REQUIREMENT:
Output every entry exactly as written.

[Stored data]
BEGIN

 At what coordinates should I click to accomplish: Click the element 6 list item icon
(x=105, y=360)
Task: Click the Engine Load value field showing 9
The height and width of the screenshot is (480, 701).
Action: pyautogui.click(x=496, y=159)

END

RESULT BELOW:
 At what coordinates should I click to accomplish: Click the element 6 list item icon
(x=105, y=360)
Task: Click the Engine Load value field showing 9
The height and width of the screenshot is (480, 701).
Action: pyautogui.click(x=496, y=159)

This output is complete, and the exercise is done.